[How to complete this task] Going through the listing below, work out how many lines include "page" and give that number by itself.

[Provided records]
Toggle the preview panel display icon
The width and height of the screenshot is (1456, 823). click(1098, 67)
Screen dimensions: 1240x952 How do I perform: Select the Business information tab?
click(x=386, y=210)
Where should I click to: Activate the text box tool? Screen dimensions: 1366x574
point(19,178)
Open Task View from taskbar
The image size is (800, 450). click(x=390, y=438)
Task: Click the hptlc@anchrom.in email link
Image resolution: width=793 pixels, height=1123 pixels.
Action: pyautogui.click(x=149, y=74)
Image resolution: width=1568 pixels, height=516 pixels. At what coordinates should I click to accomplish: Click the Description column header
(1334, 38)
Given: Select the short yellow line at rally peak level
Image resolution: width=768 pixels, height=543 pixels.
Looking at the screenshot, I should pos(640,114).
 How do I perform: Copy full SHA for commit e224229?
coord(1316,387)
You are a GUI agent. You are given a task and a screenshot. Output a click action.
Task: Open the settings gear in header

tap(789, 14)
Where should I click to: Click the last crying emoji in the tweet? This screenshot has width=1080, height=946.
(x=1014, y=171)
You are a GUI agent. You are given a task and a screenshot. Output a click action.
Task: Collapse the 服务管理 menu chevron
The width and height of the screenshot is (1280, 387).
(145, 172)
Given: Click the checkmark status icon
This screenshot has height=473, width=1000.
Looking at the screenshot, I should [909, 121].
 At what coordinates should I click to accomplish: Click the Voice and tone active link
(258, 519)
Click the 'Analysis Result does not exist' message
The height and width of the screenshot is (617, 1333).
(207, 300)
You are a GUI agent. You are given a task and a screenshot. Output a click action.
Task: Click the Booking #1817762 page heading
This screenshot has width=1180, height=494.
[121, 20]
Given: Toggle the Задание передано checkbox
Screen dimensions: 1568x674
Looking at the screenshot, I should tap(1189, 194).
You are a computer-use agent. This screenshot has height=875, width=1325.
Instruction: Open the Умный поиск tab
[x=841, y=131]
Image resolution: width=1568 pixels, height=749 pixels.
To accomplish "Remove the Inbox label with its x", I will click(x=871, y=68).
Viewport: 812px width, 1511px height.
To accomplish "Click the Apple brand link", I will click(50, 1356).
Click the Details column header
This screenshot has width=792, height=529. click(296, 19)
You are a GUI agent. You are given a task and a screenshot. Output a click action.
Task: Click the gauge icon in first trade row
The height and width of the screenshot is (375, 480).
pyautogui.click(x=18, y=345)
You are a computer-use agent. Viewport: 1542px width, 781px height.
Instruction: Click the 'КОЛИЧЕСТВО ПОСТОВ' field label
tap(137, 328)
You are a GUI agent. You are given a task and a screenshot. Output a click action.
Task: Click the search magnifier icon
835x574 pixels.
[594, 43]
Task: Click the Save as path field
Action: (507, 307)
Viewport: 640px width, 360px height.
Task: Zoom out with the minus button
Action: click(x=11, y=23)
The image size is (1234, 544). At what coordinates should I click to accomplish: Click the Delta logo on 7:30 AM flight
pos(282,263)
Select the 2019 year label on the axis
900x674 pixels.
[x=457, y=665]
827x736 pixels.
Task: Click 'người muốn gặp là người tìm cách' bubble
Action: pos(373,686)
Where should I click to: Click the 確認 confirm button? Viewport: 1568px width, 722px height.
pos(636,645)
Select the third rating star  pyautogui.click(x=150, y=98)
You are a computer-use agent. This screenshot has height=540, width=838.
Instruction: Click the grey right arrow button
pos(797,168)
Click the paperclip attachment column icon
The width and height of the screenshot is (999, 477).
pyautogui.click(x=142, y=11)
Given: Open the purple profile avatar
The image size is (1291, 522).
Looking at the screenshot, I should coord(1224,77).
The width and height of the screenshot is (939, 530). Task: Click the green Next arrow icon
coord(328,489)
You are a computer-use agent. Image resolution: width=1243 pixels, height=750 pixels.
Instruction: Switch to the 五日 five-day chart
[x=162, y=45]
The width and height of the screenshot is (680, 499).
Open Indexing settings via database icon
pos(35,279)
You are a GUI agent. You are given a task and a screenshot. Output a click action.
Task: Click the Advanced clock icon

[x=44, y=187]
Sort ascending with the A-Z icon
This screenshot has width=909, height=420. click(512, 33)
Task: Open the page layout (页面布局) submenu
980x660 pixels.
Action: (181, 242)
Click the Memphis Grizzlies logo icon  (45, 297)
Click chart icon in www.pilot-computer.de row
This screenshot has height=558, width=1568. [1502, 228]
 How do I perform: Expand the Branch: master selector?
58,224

[Reply to the task] 2